* _Aim of the task_
Write out the stretch of records from the line containing "This screenshot has width=645, height=599." through the end of the records, both ends included, with each line repeated exactly.
============
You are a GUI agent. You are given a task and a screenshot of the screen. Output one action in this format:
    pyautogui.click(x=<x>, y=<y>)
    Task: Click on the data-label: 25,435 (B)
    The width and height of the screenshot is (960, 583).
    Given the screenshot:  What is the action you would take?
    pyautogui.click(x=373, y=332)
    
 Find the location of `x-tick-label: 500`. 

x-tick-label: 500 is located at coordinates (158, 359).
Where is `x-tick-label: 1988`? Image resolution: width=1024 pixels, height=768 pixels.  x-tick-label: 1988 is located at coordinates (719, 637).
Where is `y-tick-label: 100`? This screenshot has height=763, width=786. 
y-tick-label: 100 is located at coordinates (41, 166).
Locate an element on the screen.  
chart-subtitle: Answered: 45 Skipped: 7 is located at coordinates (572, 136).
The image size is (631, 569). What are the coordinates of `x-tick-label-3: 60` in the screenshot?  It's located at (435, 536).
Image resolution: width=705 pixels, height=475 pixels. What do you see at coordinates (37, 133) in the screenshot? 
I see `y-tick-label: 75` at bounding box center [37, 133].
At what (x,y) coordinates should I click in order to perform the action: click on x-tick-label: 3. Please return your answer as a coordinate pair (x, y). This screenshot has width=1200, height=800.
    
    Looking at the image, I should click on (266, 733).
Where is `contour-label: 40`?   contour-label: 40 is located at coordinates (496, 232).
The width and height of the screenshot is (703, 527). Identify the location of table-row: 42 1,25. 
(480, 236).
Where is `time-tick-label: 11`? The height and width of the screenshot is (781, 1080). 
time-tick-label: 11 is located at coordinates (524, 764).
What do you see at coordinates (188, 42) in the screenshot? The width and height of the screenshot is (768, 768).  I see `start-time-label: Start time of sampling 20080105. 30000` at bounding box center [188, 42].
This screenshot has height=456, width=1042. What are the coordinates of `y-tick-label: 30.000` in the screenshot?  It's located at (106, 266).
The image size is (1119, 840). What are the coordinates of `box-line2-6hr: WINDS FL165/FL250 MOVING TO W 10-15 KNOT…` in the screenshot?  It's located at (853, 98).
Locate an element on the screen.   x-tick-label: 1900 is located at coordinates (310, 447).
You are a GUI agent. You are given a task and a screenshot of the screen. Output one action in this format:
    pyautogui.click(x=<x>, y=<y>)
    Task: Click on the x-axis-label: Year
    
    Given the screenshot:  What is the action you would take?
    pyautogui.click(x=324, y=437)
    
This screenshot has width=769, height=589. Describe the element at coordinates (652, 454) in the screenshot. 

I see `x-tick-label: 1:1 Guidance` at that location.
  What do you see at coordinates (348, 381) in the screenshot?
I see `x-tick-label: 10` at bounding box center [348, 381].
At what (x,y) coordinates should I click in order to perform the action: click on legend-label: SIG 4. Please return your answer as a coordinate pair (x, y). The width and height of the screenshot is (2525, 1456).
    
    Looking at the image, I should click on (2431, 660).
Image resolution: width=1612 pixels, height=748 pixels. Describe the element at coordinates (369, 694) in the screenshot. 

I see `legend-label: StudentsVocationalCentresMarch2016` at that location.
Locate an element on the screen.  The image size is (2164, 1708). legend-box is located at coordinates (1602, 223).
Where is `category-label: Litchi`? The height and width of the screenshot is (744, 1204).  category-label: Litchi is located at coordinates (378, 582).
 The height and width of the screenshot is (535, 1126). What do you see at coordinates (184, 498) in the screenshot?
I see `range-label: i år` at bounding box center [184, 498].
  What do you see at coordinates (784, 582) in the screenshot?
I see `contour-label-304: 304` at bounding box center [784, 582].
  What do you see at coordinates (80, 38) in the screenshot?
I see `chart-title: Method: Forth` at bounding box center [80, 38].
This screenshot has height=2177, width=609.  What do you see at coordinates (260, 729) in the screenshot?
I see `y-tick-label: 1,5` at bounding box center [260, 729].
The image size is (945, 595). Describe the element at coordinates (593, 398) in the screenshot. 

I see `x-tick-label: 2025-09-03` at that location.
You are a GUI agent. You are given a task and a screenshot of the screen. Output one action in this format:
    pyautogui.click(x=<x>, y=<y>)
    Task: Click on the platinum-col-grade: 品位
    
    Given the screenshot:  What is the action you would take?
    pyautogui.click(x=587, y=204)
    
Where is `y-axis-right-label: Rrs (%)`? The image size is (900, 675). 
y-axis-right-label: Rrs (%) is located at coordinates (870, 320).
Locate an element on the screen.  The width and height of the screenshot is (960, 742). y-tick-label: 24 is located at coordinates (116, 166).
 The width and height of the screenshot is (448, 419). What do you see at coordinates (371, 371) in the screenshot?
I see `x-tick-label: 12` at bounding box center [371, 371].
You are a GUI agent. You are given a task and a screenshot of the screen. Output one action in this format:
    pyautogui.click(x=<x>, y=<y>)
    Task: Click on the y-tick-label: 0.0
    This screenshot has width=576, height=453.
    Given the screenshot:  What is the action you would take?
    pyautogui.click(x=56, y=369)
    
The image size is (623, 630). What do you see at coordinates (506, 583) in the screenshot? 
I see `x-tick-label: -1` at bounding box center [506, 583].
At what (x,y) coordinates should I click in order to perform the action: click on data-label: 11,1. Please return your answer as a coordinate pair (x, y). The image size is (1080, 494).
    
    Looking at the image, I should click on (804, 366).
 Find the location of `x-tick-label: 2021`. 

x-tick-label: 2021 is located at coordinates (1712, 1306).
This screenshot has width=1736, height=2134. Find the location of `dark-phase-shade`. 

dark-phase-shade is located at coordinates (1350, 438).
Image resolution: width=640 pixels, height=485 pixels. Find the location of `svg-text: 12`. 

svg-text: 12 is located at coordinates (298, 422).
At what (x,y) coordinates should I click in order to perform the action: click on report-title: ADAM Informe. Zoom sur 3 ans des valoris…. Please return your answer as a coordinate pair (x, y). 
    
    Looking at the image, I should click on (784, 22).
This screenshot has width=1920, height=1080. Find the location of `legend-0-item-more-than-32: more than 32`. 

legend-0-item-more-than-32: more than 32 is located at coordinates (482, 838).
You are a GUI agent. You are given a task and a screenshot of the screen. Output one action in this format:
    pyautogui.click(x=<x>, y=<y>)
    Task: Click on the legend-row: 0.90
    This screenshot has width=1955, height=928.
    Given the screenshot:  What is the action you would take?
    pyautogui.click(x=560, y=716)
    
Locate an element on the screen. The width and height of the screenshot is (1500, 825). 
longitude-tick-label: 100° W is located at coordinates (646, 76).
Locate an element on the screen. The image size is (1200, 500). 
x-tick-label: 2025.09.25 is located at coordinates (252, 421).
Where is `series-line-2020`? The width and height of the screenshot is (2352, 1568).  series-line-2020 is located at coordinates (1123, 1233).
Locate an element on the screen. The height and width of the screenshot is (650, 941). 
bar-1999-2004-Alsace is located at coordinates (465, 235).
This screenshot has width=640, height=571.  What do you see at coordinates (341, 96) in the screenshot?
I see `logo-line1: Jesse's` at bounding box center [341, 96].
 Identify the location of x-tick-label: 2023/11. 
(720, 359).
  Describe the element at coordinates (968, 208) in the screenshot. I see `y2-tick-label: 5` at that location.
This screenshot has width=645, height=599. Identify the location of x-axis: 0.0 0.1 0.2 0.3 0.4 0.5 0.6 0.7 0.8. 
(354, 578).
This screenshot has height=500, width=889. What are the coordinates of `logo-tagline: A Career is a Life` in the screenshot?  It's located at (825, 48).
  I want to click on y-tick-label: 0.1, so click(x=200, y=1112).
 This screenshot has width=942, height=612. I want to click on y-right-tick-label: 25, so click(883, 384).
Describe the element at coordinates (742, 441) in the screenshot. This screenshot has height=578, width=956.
============
* _Task solution_
This screenshot has width=645, height=599. Identify the location of x-axis: 0.0 0.1 0.2 0.3 0.4 0.5 0.6 0.7 0.8. 
(354, 578).
This screenshot has height=500, width=889. What are the coordinates of `logo-tagline: A Career is a Life` in the screenshot?  It's located at (825, 48).
  I want to click on y-tick-label: 0.1, so click(x=200, y=1112).
 This screenshot has width=942, height=612. I want to click on y-right-tick-label: 25, so click(883, 384).
Describe the element at coordinates (742, 441) in the screenshot. This screenshot has height=578, width=956.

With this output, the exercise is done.